猫の寝相は、気持ちや精神状態だけでなく、単純に気温によっても変わってきます。基本的には暑い時には仰向けになったり足を伸ばしたりしますが、寒い時にはカラダを丸めます。
同じリラックスしている心理状態の時でも、やや暑い時は「仰向け」適温の時は「横向き」やや寒い時は「香箱座り」で寝ることが多いようです。
また丸まって寝ている時も、警戒している時単純に寒い時の2通りの理由が考えられます。どちらなのかは猫が寝ている場所の気温を見て判断すると良いでしょう。

なんで猫は添い寝するの?

夜寝室で寝ている時や、リビングで横になりながらテレビを見ている時、飼い猫が寄って来て添い寝を始めたことはありませんか?添い寝されると可愛いし嬉しくなりますよね。じつはこの添い寝にも、「寒いから」以外の意味があります。
基本的に猫が添い寝してくれるのは、飼い主に対する信頼度が高い証拠。一定の信頼関係を築けており、近くにいると安心だと思ってもらえているということです。ただどの位置に添い寝しているかによって、多少意味合いが異なってきます。
飼い主の顔に近いほど信頼度が高く、足元に行くほど信頼度が低くなっていると捉えると良いでしょう。足の間で猫が寝ている時は、ちょっぴり警戒されているかもしれません。逆に脇の下で寝ている時は信頼度が高め。顔の横で寝ている時は、かなり甘えてきていると考えられます。しかし飼い主のカラダの上に乗っかって寝ている場合は、飼い主よりも自分の方がエライと思っているかもしれません。
また、寝ている飼い主の顔に猫がお尻を向けてきたことはありませんか?「ちょっと失礼ね!」と思うかもしれませんが、じつはこれ、かなり信頼されている証拠です。猫にとって背後は死角。後ろから敵に襲われたらひとたまりもありません。そのため、飼い主に背中を預けて後ろを守ってもらっているつもりでいるのです。そう思うと、可愛くてお尻のニオイも気にならなくなりますよね。

猫にとって快適な睡眠環境は?

猫がぐっすり眠ることができる適温は、大体15~22℃前後といわれています。

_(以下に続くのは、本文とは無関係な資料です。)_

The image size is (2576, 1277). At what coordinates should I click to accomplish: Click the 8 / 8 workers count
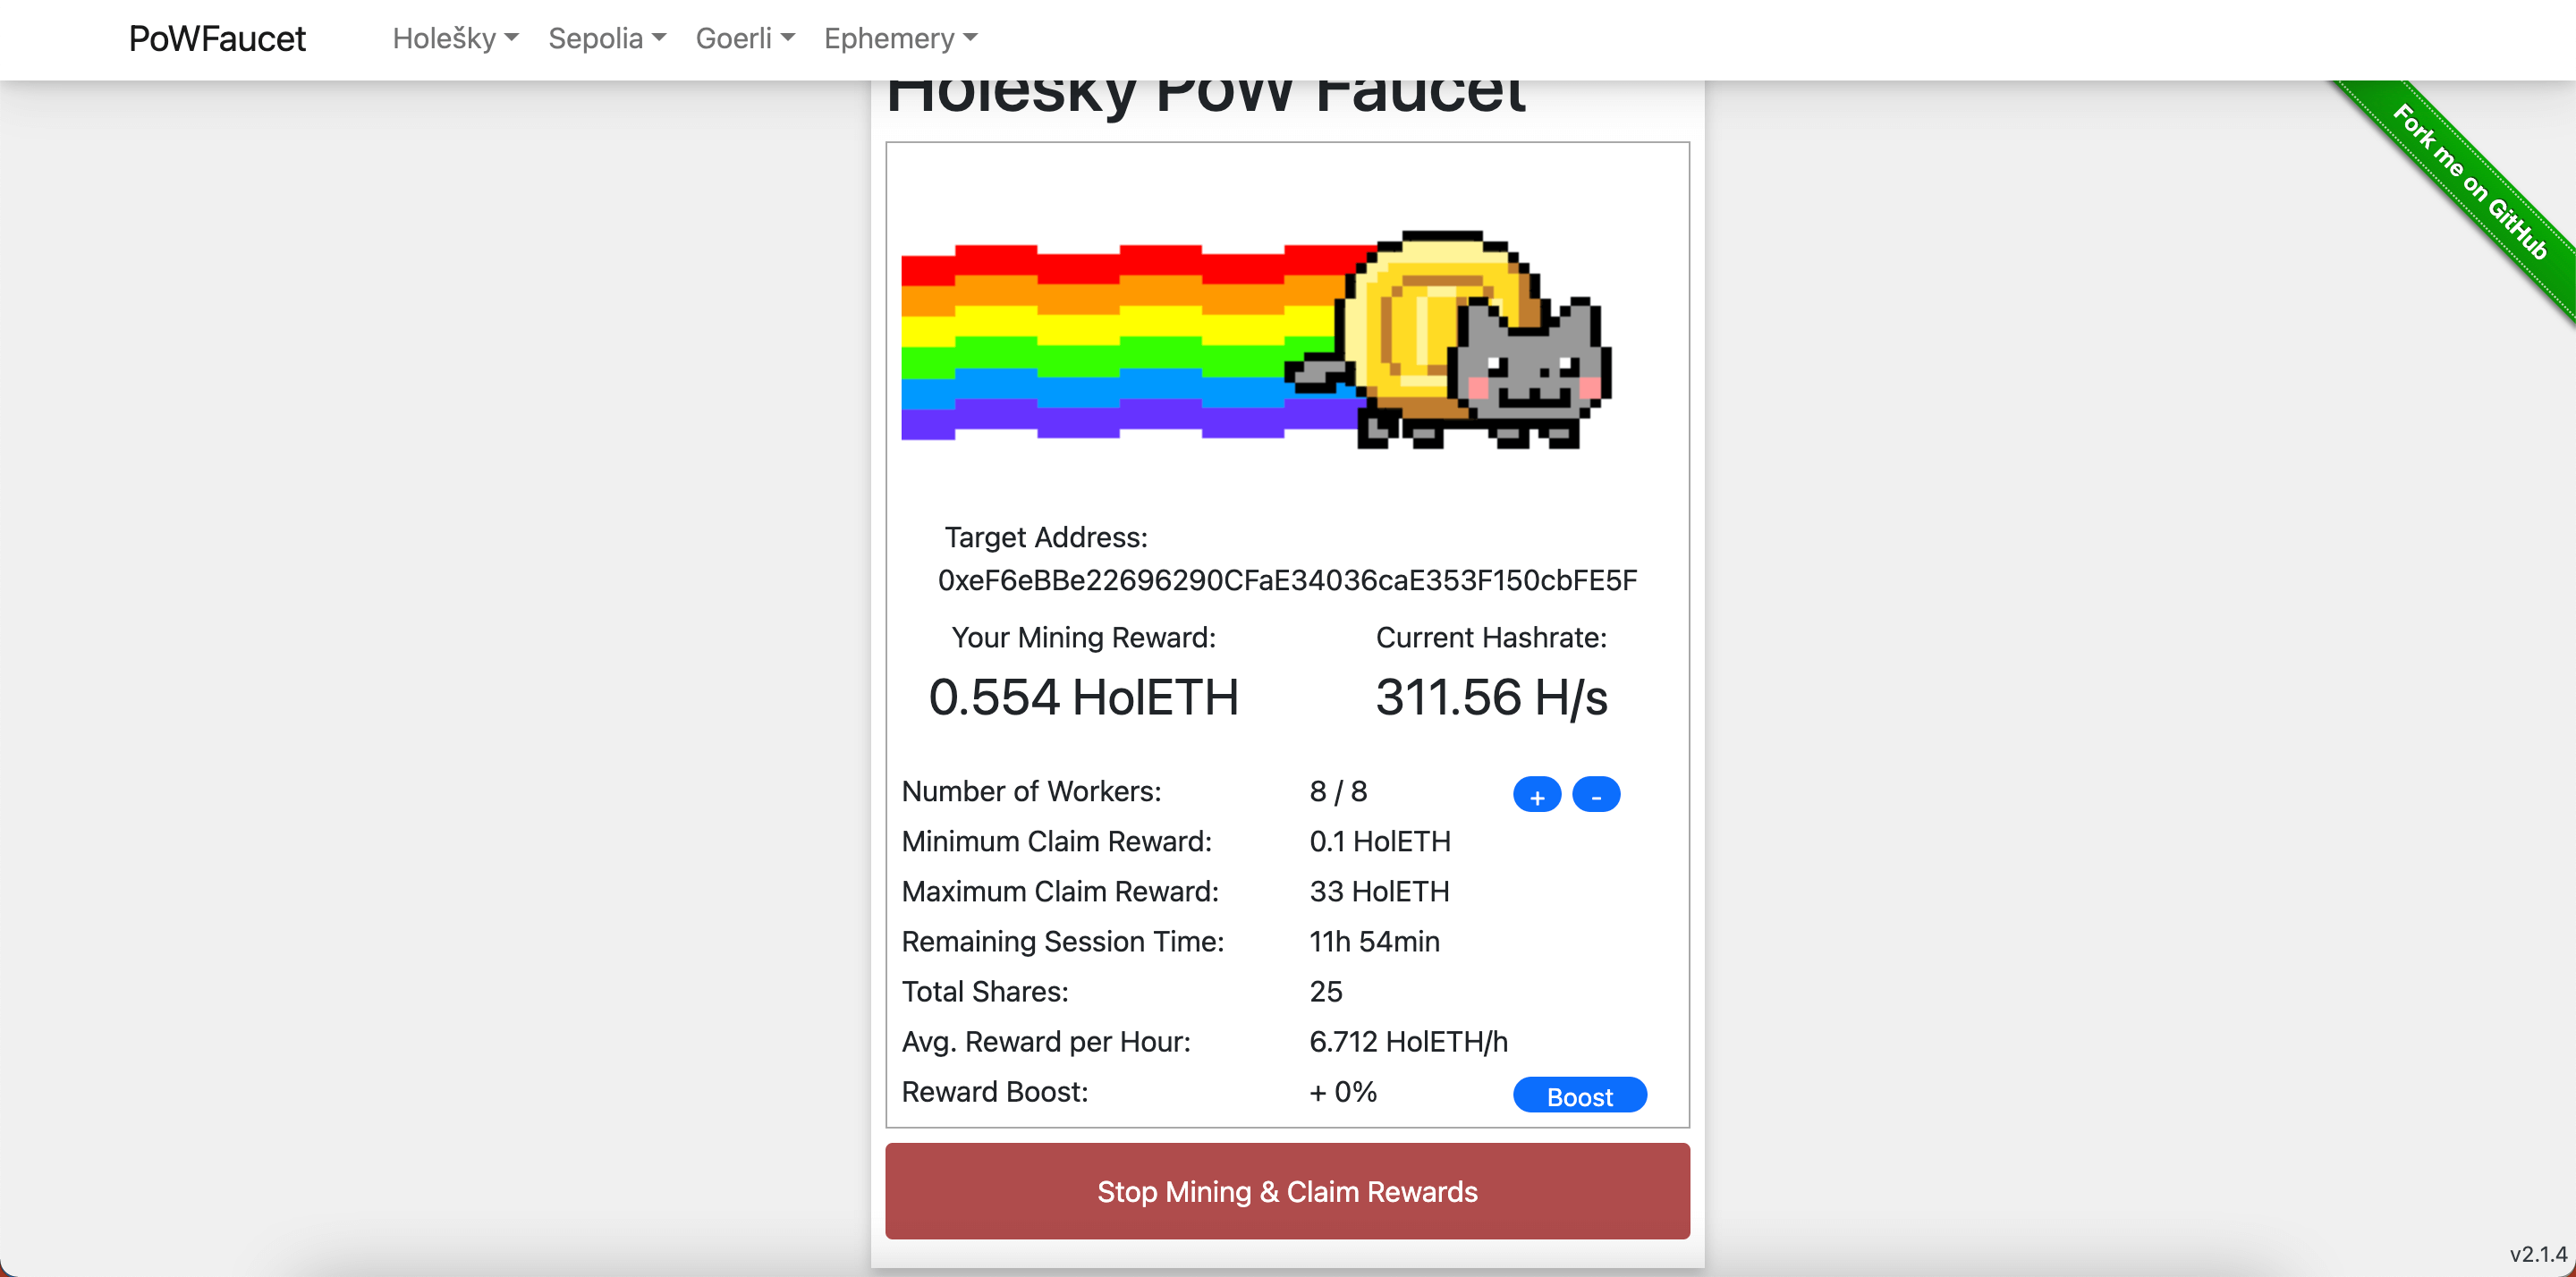click(x=1338, y=791)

15℃以下になると寒くて丸まってきますし、20℃を超えると暑くてカラダを伸ばしてきます。猫は汗をかかないため、自分で体温を調節することが苦手です。様子を見ながら、猫にとって適温になるよう室温を調整してあげましょう。
また野性の本能から、猫は静かで狭い場所を好みます。猫ちぐらや猫用のベッドなどを用意しておくと、安心して眠ってくれるでしょう。

猫の寝姿は、猫が「どう感じているか」を表す重要なバロメーターでもあります。また「いつもは広い所で寝ているのに今日は暗くて狭い場所で寝ている」という時は体調不良を起こしていることも。普段から愛猫の寝相を観察しておくと良いでしょう。